No quiero que les retiren su prioridad a los impedidos físicos, pero quisiera que esta solo se les otorgara a los que de verdad no tienen en sus hogares personas capaces de cumplir esas funciones. Y estaría muy de acuerdo en que se prive radicalmente del privilegio a quienes comercian con su minusvalía.

La picaresca, en estos casos, se expresa en su cruel parafernalia, muchas veces con aires de tragicomedia, como en el caso de personas sanas que llevan en una silla de ruedas a un supuesto impedido que luego vemos andando, con el fin de hacer uso de su prioridad para acceder a la oferta.

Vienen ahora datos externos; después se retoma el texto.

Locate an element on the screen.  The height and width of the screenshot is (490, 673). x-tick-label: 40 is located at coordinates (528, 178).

También en los bancos, por lo general abarrotados y con un sistema estresante e inextricable de prioridades para acceder a la caja, debemos soportar absurdos de insólita transexualidad: llaman por la pizarra con el aviso de “Priorizado-embarazada” y un hombre hace uso del servicio; la gestante espera, en el salón, cómodamente arrellanada en una butaca. ¿A nombre de cuál estará el cheque?

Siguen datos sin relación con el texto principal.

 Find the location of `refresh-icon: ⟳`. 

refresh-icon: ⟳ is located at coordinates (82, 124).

El sistema de prioridades en nuestro país no corrige desventajas, sino que asigna ventajas, a veces no merecidas. Pero priorizar se puso de moda a expensas de nuestro accionar humanista, y se ha llegado a contrasentidos como el de decir que para determinado cargo se prefiere a alguien de determinado sexo o raza. Algunas veces —lo sabemos—, no asignamos la responsabilidad al más idóneo. Una de las esferas que, aun con las caídas recientes, conserva un alto grado de competitividad es el deporte, donde sin mirar la prevalencia de un grupo racial, se selecciona al que mayores y mejores capacidades demuestre. Eso es justo, nadie ve en la proporción, favorable a un estrato, visos de discriminación.

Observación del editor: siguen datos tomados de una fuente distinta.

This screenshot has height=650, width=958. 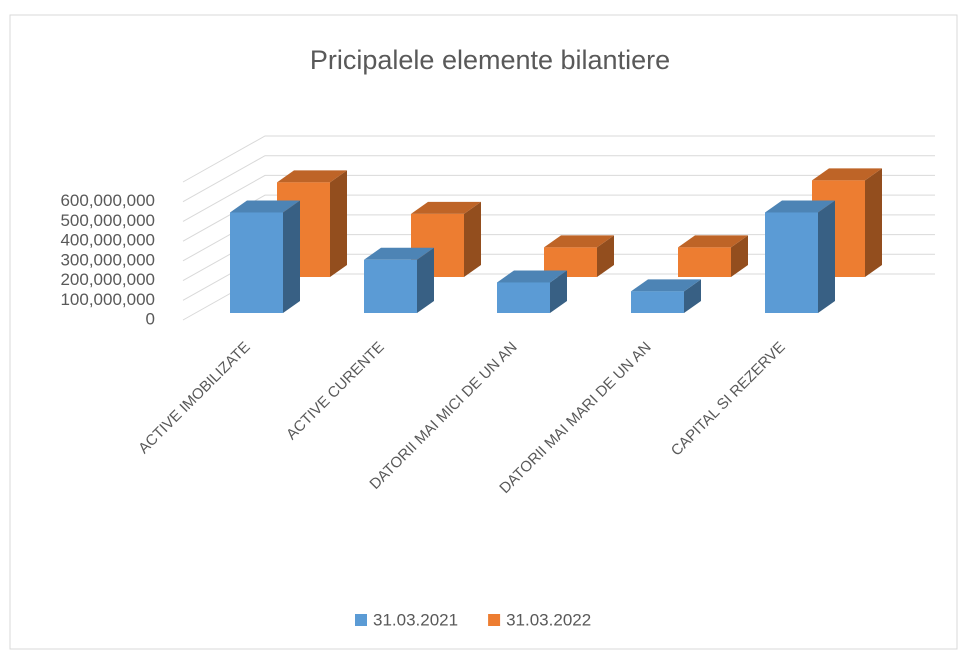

Insisto en que tanto las leyes como las políticas del gobierno revolucionario protegen a muchos de estos grupos en desventaja, razón por la cual muchas veces no sé a qué obedece el alto tono de algunos reclamos. Se dice que el objetivo es hacer visible, en lo fáctico, exclusiones residuales. Es cierto que lo legislativo, de por sí, no borra totalmente las enormes fracturas históricas que pusieron a algunos sectores a superar un hándicap descomunal. Sin embargo, un trabajo social profundo y devoto, de magnitud aún no concretada pese al gran impulso que a principios de este siglo tuvo, unido a una economía que premie el talento y la calificación, constituyen la terapia radical para esos males. Y de sobra conocemos que la conciencia en torno al tema existe, unida a la voluntad gubernamental y social por hacer del nuestro, también, aquel “país del arco iris” que Nelson Mandela soñó para Sudáfrica.

Al triunfar la Revolución yo había cumplido los nueve años; soy blanco, heterosexual y sin otra limitación que mi edad. Mi generación creció y se formó en el jubileo de las reivindicaciones. Como la cultura es mi espacio vital, nunca se me ha ocurrido considerar a otro ser humano de menor valía. La batalla más promisoria en pos de superar ciertas actitudes fósiles, entonces, la veo en ese terreno. Sigamos construyendo un diálogo culto, inclusivo, y unas pautas ejecutivas vigilantes para que lo legislado tome cuerpo. No falta voluntad política ni fuerza para lograrlo. Hagámoslo juntos.